“Yeah?”
“Yeah.” Jamie pulled back enough to look at me. The afternoon light caught his face, those eyes shifting green the way they did when he was happy. “He also apologized. For making me bad about myself. Said he took advantage of me being too nice to call him on his shit.”
Something eased in my chest. Not forgiveness on Jamie's behalf—that wasn't mine to give—but relief. That he'd gotten something he needed. That the door had closed properly.
“You're not too much,” I said. The words came out fierce. “You never were.”
“I know.” His smile was soft. “I'm starting to believe it.”
I bent down and kissed him. Slow, thorough, the kind of kiss that said everything I didn't have words for. His hands fisted in my shirt, pulling me closer, and when we broke apart we were both breathing hard.
“Take me upstairs,” he said.
I flipped the CLOSED sign on the door and followed him up the stairs.
Later, we lay tangled together in my narrow bed.
Jamie's head rested on my chest, his fingers tracing idle patterns on my skin. The afternoon light had gone gold through the thin curtains, and from somewhere outside came the distant sound of someone shoveling snow. The radiator clicked and hummed.
“Reid texted about the trivia league again,” I said. “Sign-ups close Friday.”
“Next month?”
“Yeah.”
Jamie was quiet for a moment, his hand still moving on my chest.
“We should do it,” he said. “You and me and Reid. We just need a fourth.” His eyes brightened. “Maybe Brandy would like to join us.”
He laughed, and I felt it vibrate through my whole body. My arms tightened around him.
“I'm terrible at trivia,” I admitted. “Reid wasn't lying about that.”
“I'm pretty good, so we'll balance out.”
“You think so?”
“I know so.” He propped his chin on my chest, looked up at me with those eyes that saw too much and accepted all of it anyway. “We make a good team, remember?”
I thought about the past three weeks. The chaos and the quiet. The mornings he'd shown up with coffee, the evenings we'd spent tangled together, the way he'd learned the rhythm of my shop and my life like he'd always been part of them. The way I'd stopped flinching when he reached for me. The way I'd started reaching back.

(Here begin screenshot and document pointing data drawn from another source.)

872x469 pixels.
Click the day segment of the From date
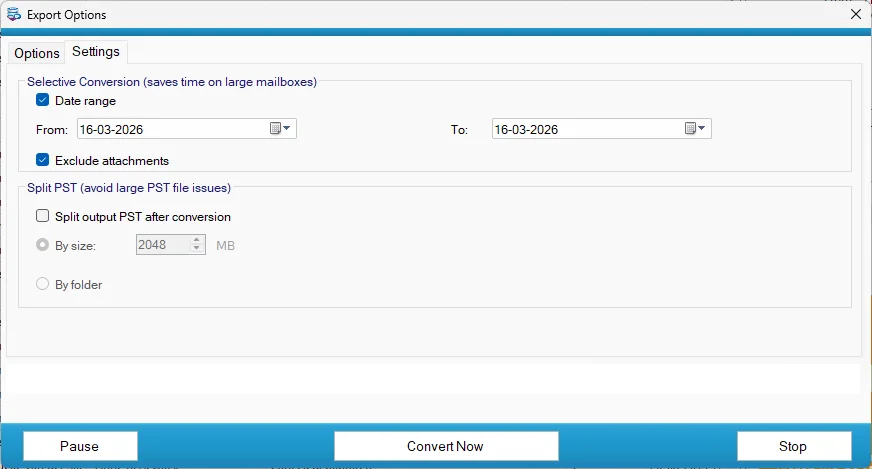88,130
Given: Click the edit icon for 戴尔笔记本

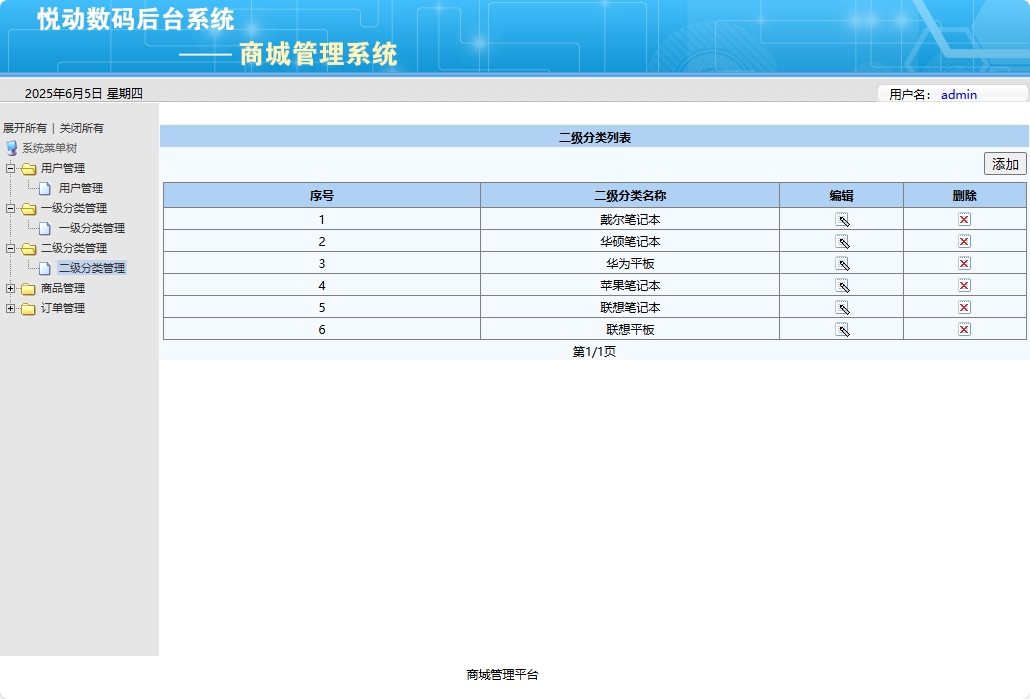Looking at the screenshot, I should pyautogui.click(x=840, y=218).
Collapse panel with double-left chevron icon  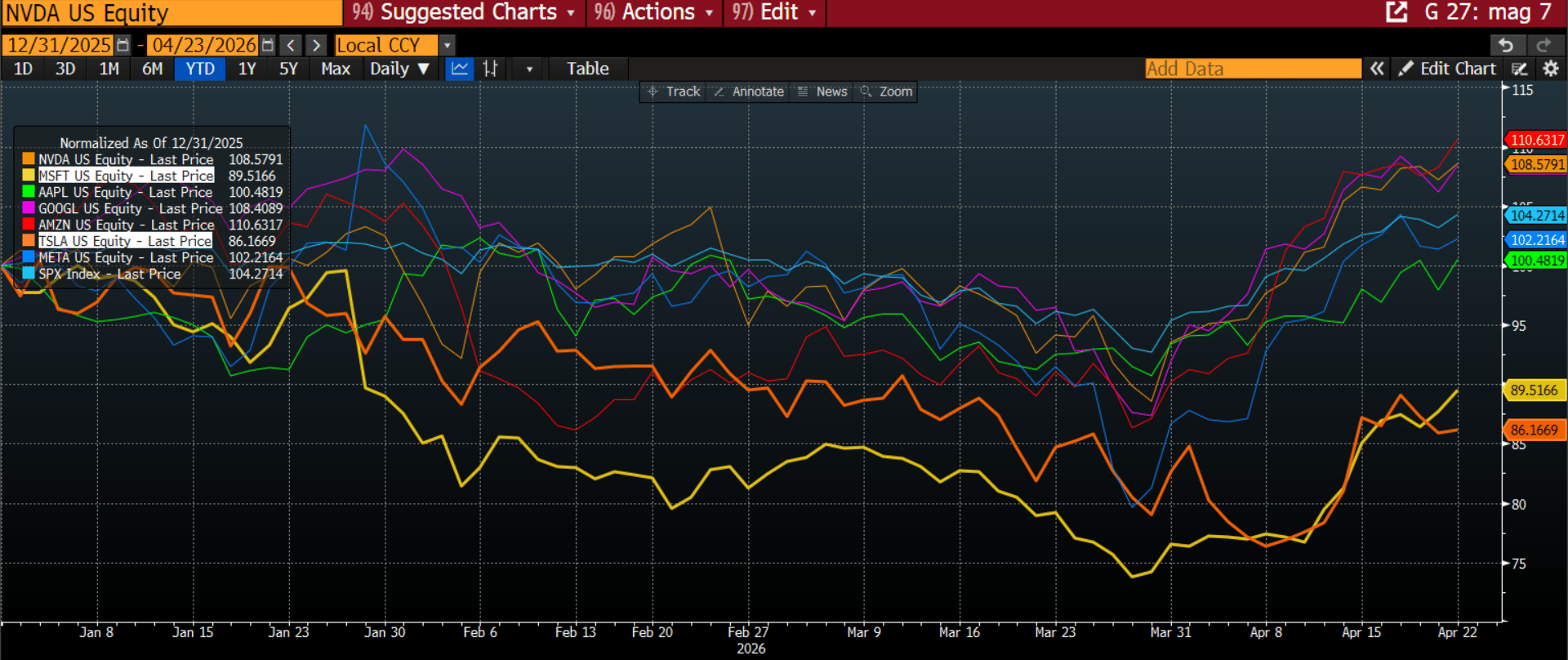click(x=1377, y=69)
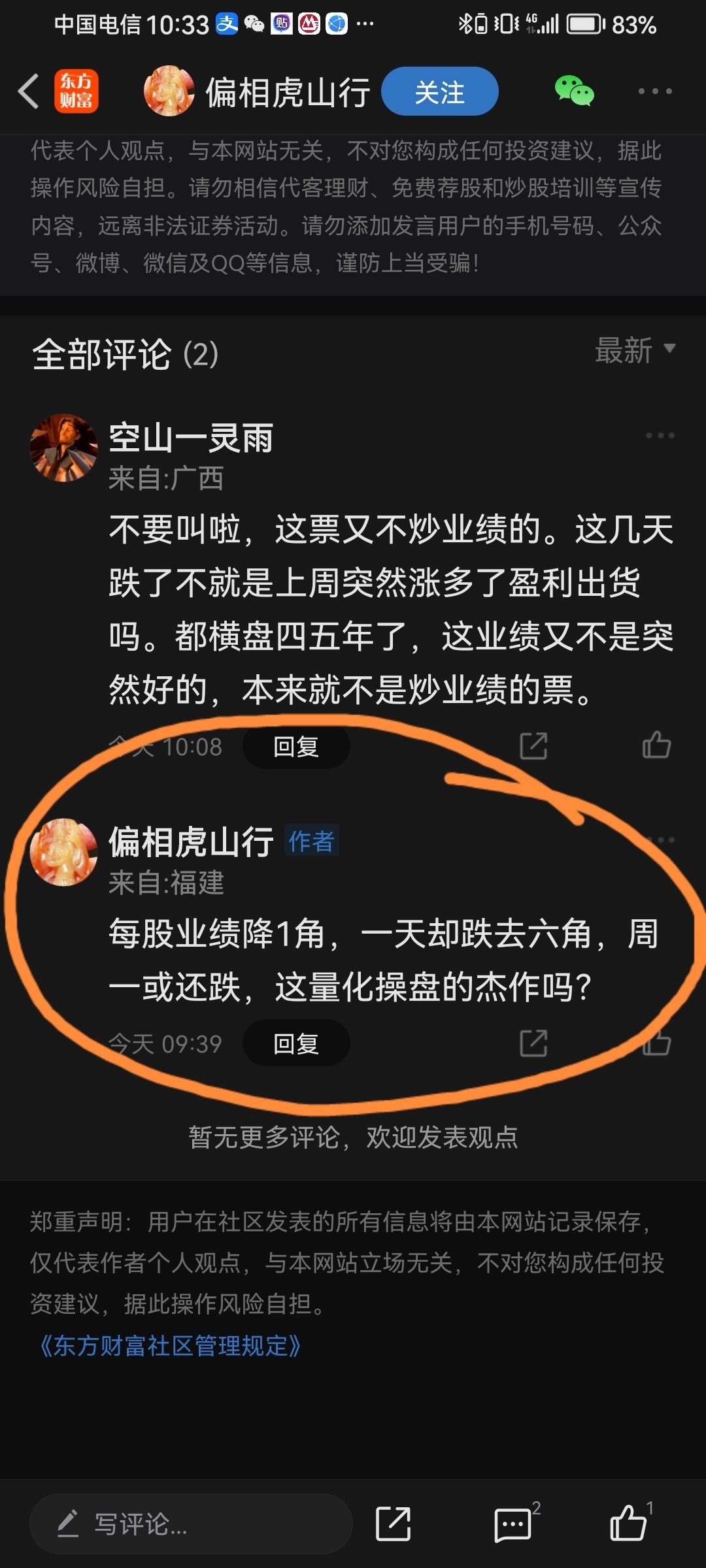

I thought about wanting. About how it used to feel like a warning—the first step toward loss, the thing that guaranteed pain. I'd spent years keeping people at arm's length because wanting meant losing, and I'd already lost enough.

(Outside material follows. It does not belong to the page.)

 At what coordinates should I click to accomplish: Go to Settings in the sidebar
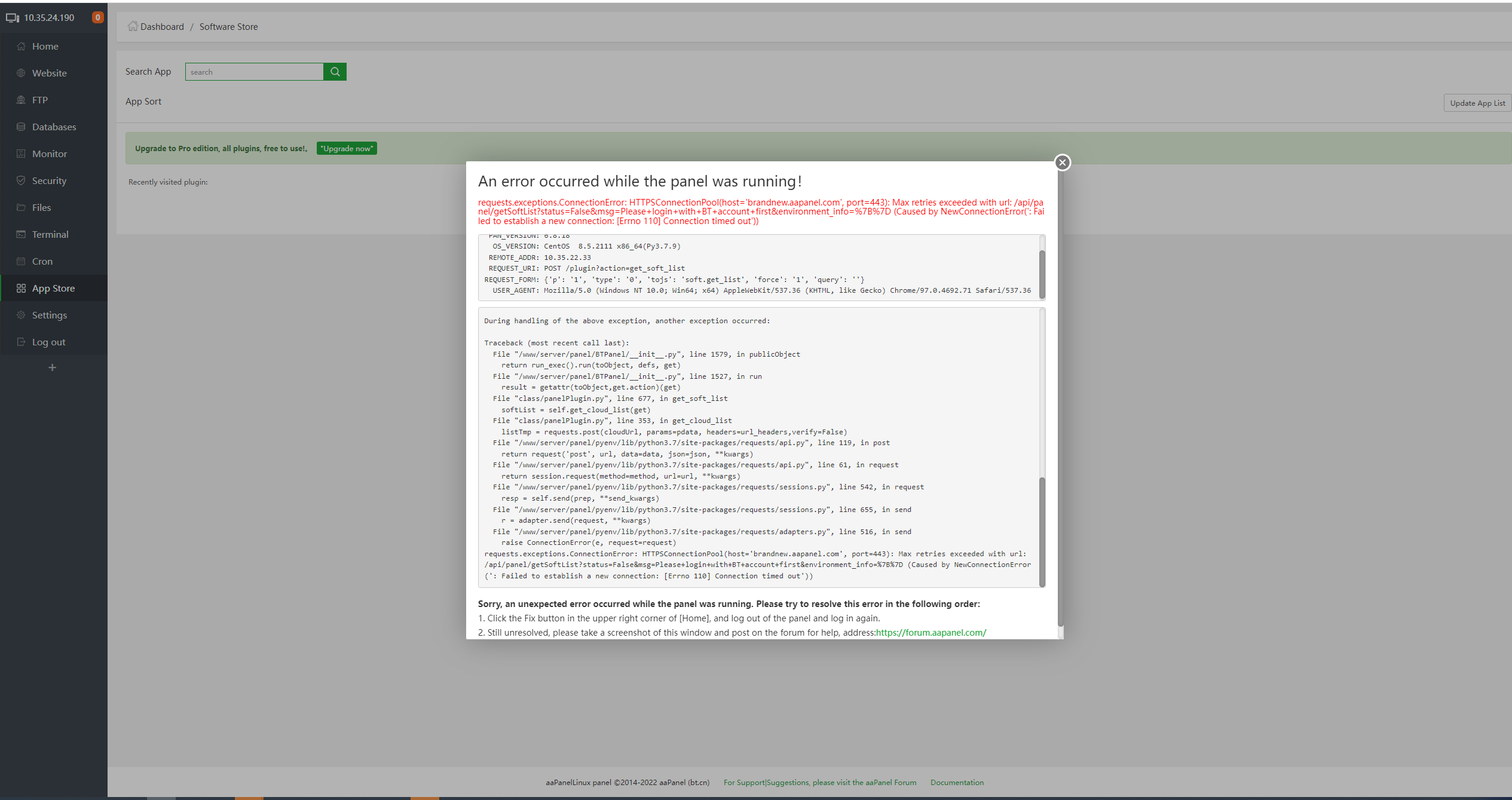[49, 315]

But this wanting felt different. Not wanting despite fear, but wanting through it. Letting myself have something even though I knew it could be taken away. Choosing the risk because the alternative, the empty apartment, the quiet that used to feel like peace had stopped feeling like enough.
“Yeah,” I said. “We do.”
He kissed my chest, right over my heart, then settled back against me. My arms tightened around him without thinking. Holding on, the way I'd spent years convincing myself I didn't need to.
I'd built a life around solitude. Told myself the quiet was what I wanted.
Turns out I'd just been waiting for the right person to fill it.
Jamie shifted against me, one hand splayed over my heart like he was keeping track of my heartbeat. I covered his hand with mine.
Outside, the February dark had settled over Prospect Ridge. Tomorrow there would be orders to fill, customers to help, a life to keep building. But right now, there was just this: his warmth against my side, his hand over my heart, and the quiet that finally felt like home.